ETH Zurich
Graphs in the LLM Era: Enabling Effective and Efficient LLM Ecosystems
Maciej Besta leads research on large language models and graph computations at the Scalable Parallel Computing Lab at ETH Zurich; he also works on network topologies and occasionally other aspects of the high-performance computing landscape. Maciej published more than 50 top conference and journal papers. He won, among others, the competition for the Best Student of Poland (2012), the first Google Fellowship in Parallel Computing (2013), the ACM/IEEE-CS High-Performance Computing Fellowship (2015), the IEEE TCSC Award for Excellence in Scalable Computing Early Career (2023), the IEEE TCHPC Award for Excellence in High-Performance Computing Early Career (2024), and the OlympusMons Award for contributions to scalable storage systems (2024). His doctoral dissertation on irregular computations received the ETH Medal for outstanding doctoral thesis (2021), and awards from IEEE (2021), SPEC (2022), and ACM (2022) for a distinguished dissertation worldwide in - respectively - scalable computing, performance analysis, and high-performance computing.

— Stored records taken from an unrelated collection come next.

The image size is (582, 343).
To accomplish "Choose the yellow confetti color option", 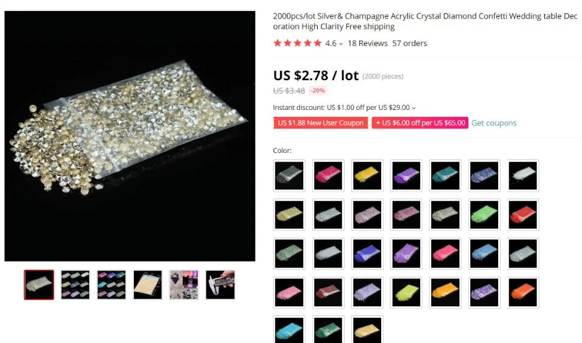I will (367, 176).
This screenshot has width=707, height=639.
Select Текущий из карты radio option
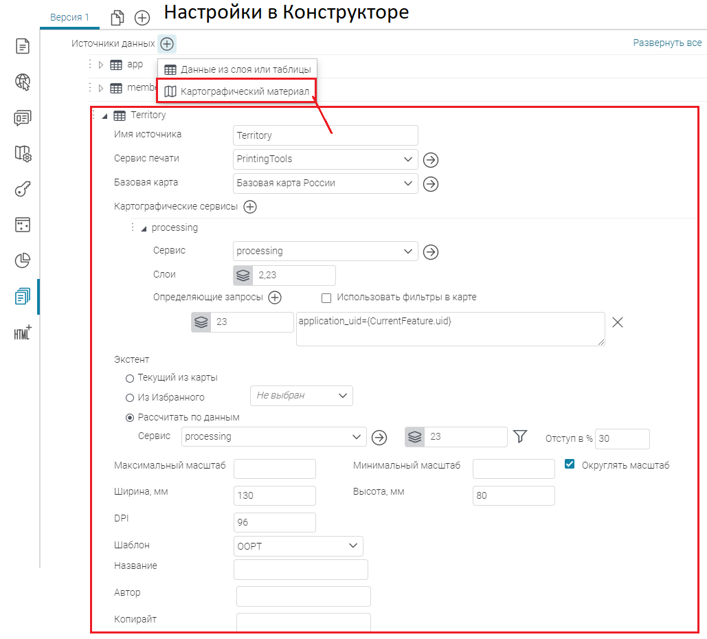(130, 378)
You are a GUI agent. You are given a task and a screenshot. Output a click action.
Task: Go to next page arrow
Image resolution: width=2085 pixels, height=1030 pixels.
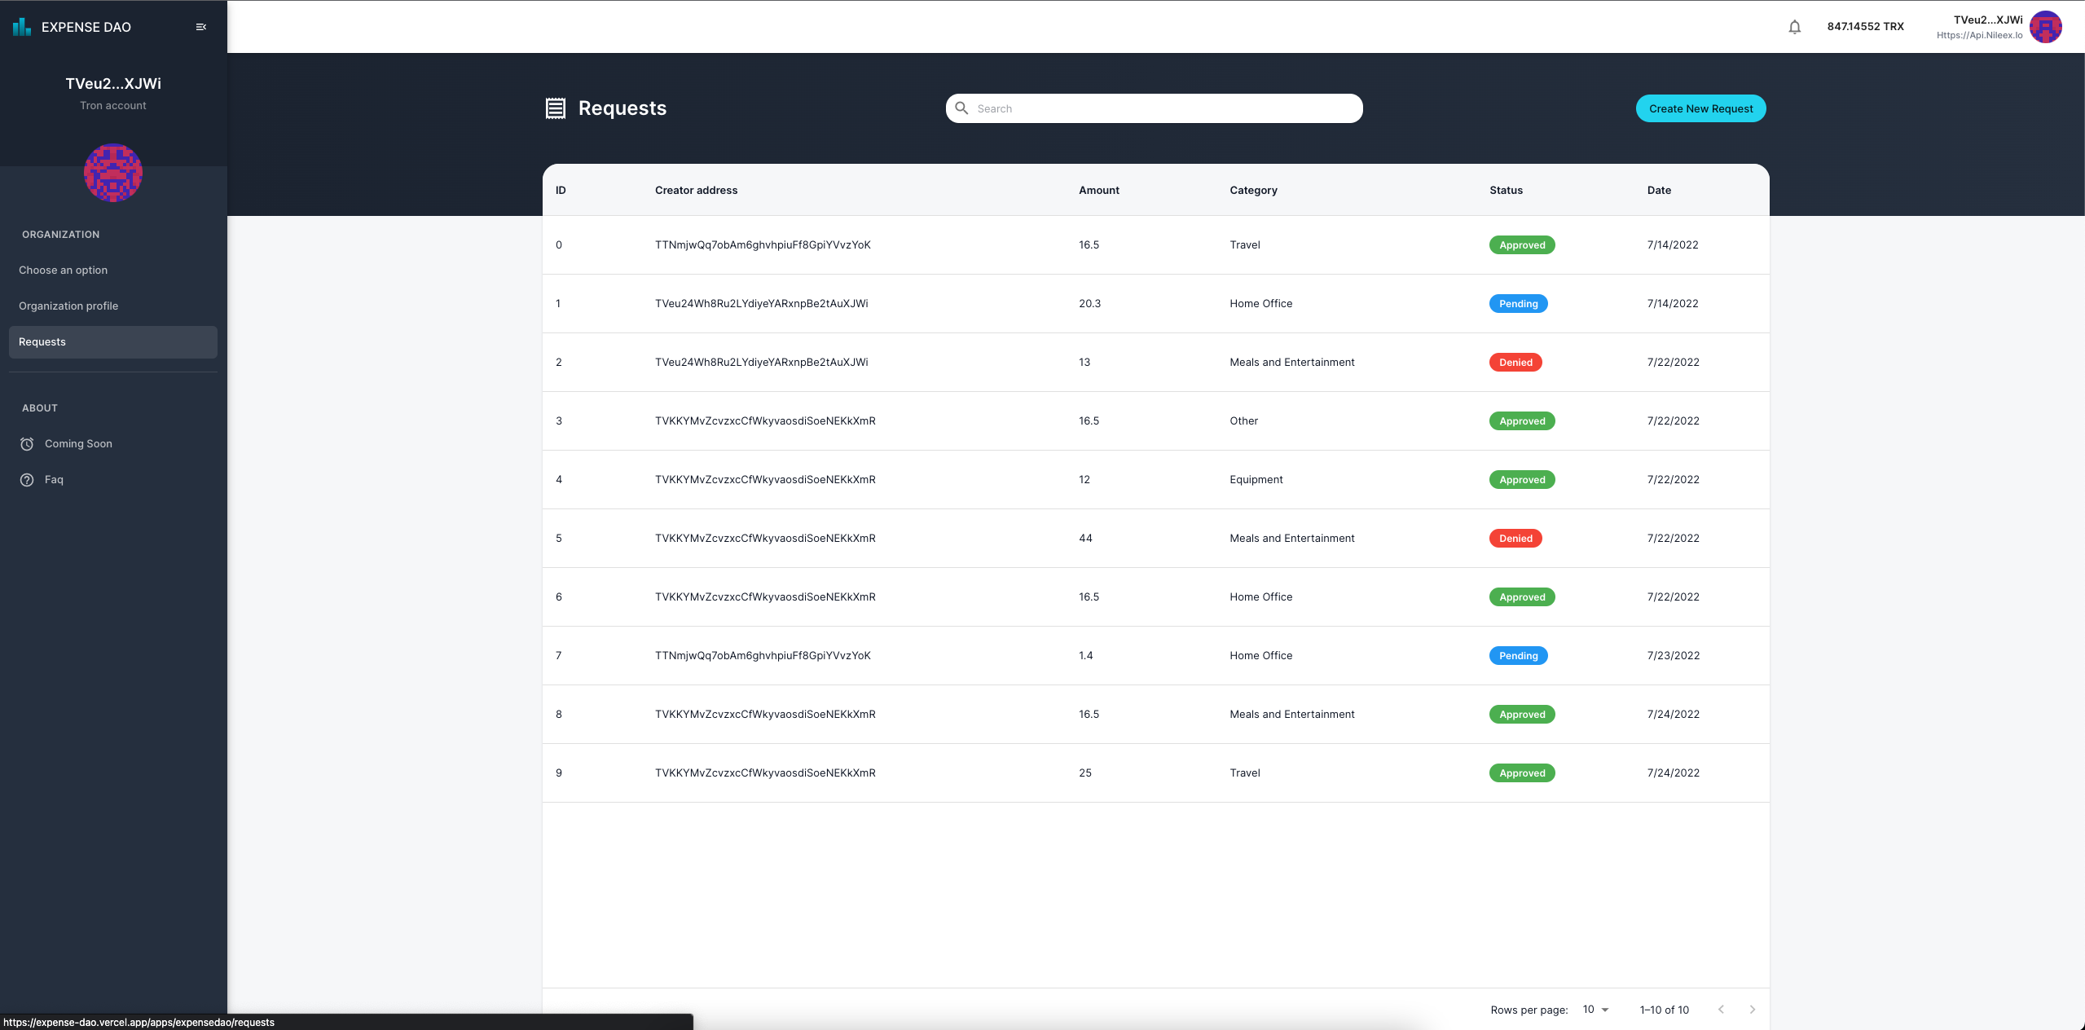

He received Best Paper awards and nominations at ACM/IEEE Supercomputing 2013, 2014, 2019 (2 papers), 2022, and 2023 (2 papers); at ACM HPDC 2015 and 2016, ACM Research Highlights 2018, and others. More detailed information on https://people.inf.ethz.ch/bestam/
University of Texas, Arlington
Advancing Graph AI: Tackling Efficiency, Application, and Explainability
Dr. Yuede (YJ) Ji is an Assistant Professor from the Department of Computer Science and Engineering at the University of Texas at Arlington. He directs the Graph Lab, which focuses on graph-centric security, learning, and computing. He works at the intersections of High-Performance Computing (HPC), Security, Graph AI, and Graph Analytics. The goal of his research is to build effective and scalable system solutions to protect the security and privacy of critical software and HPC infrastructures. His research work has frequently appeared at prestigious security and HPC venues, including SC, HPDC, USENIX Security, and ISSTA. His research has won the best paper award at NPC 2014, and the best poster award at SMCDC 2023. His research has been supported by multiple grants from National Science Foundation (NSF), Department of Energy (DOE), and Google
PNNL
Rethinking Graph Analytics Benchmarks with the AGILE Workflows
Marco Minutoli is a research scientist in the Data Science and Machine Intelligence group at Pacific Northwest National Laboratory (PNNL). His research focuses on the design of parallel graph algorithms for combinatorial scientific computing and on the definition of hardware/software co-design and high-level synthesis methodologies and their compilation and optimization pipelines for the generation of custom computing devices optimized for irregular applications.